I am in a meeting where people avoid talking about the elephant in the room. How can I put the real issue on the table whilst preventing being marginalised?

First of all, you need to be prepared to take the heat because you are about to increase the temperature in the room. But the good news is that your instinct is most likely to be right and this presents an opportunity for you to practice real leadership.
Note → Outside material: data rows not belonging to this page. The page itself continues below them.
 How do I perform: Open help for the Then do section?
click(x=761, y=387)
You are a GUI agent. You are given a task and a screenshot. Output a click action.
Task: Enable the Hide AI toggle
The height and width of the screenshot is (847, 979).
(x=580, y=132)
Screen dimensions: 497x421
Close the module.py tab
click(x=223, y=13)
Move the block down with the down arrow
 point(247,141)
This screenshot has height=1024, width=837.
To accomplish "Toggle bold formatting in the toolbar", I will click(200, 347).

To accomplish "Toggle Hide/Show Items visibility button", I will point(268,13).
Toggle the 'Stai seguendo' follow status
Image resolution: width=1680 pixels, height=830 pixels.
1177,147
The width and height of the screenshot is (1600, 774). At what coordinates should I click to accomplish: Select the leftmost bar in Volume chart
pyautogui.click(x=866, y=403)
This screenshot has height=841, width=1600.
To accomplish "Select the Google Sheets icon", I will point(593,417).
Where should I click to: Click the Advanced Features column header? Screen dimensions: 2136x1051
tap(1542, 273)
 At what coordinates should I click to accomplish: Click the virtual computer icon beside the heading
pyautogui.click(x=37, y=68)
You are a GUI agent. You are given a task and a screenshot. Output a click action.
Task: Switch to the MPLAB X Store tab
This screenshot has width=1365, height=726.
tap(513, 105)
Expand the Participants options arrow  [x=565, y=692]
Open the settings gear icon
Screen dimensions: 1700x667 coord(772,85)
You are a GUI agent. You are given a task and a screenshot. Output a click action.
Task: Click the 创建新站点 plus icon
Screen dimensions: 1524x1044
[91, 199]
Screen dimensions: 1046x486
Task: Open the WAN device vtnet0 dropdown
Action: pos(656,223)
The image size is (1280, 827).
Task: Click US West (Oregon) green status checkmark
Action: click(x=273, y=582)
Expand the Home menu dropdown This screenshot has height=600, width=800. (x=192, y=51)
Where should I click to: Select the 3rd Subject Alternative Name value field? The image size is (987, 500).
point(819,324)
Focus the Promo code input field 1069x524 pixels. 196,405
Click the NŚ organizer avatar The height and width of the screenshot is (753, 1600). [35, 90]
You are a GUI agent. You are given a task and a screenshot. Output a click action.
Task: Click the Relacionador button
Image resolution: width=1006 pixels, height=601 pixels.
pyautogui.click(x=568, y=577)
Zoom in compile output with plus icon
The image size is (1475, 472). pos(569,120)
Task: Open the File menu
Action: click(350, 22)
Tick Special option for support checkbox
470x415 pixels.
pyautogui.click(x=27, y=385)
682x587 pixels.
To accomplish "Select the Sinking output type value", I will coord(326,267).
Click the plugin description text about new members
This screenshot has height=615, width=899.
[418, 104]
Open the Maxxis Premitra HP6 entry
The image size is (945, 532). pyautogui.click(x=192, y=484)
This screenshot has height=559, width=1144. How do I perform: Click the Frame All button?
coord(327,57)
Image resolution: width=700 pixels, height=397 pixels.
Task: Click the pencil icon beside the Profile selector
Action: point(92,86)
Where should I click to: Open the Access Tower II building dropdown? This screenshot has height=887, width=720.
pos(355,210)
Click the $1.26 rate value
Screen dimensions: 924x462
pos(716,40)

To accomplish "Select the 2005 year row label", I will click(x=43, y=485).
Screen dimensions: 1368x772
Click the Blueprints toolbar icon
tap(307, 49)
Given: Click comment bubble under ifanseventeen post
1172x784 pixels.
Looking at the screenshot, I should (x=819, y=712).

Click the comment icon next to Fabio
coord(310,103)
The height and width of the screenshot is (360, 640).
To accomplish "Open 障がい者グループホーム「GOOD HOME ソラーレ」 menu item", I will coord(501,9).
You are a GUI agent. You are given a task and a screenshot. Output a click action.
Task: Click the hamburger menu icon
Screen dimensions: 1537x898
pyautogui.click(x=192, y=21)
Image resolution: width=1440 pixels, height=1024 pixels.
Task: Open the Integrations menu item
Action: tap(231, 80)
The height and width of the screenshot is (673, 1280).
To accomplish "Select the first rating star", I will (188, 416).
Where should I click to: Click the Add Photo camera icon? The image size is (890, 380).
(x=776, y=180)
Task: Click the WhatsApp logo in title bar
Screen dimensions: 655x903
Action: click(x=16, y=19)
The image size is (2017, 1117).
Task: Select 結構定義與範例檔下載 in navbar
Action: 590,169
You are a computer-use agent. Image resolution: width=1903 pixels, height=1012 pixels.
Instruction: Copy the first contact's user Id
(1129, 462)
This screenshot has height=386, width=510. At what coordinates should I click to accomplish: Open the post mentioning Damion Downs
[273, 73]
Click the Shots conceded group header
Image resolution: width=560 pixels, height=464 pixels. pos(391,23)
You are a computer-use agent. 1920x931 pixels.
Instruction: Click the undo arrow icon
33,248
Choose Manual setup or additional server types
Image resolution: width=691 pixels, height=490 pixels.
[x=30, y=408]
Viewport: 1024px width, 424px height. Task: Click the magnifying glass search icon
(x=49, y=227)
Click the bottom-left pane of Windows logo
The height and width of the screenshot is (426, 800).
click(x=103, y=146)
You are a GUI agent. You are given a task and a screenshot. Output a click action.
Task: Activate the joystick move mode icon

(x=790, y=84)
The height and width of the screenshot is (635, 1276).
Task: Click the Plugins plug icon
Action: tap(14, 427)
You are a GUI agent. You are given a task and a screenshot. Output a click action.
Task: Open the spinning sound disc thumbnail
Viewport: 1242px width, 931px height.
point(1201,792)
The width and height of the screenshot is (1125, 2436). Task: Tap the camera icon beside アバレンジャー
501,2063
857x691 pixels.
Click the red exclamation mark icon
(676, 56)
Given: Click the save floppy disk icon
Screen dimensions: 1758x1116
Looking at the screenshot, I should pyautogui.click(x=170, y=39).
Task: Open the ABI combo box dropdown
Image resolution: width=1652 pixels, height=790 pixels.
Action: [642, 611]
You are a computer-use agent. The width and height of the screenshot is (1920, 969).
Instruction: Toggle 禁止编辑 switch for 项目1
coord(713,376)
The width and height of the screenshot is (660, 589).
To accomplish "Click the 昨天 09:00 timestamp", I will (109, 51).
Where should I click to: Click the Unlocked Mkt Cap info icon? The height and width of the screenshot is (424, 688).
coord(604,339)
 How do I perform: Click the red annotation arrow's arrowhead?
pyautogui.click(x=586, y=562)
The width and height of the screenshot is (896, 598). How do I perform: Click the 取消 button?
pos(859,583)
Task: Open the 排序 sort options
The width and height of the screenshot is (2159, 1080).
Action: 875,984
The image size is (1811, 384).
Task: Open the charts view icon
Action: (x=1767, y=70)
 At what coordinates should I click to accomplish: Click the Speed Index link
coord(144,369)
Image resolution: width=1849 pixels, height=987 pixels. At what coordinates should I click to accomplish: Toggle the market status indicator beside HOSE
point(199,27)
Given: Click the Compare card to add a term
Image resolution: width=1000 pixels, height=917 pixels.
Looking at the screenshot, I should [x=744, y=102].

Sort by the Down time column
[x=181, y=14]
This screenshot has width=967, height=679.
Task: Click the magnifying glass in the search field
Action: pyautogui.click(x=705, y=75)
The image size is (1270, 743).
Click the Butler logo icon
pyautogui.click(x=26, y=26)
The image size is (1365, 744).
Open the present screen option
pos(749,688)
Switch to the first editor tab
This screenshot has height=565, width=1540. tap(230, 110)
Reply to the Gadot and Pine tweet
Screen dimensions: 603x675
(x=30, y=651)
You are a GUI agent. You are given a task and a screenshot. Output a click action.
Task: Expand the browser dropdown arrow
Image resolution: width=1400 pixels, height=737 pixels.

Here are several techniques you might try out:

  • Make an observation: it’s the least threatening intervention, because you simply make a snapshot of the current conversation, which causes people to pause for some instant reflection, and either fill the void or let it rest
  • Pose a question: going a step further, a question along the lines of “What’s really going on here?” will urge the group to address the issue but it keeps you out of the line of fire
  • Offer an interpretation: a bolder move, where you inherently provoke people to react to your assessment; the tone of the response however, will usually reveal a richer set of data on the real issue
  • Take an action: here, you put yourself directly on the line, because your action sends a message, e.g. walking out of the meeting communicates “You are not addressing the key issue and are wasting my time”

Whatever intervention you take, make sure you don’t sound judgemental, and don’t take the response personally – hold steady and think of the price you might pay in the moment as a service to the group and its way forward.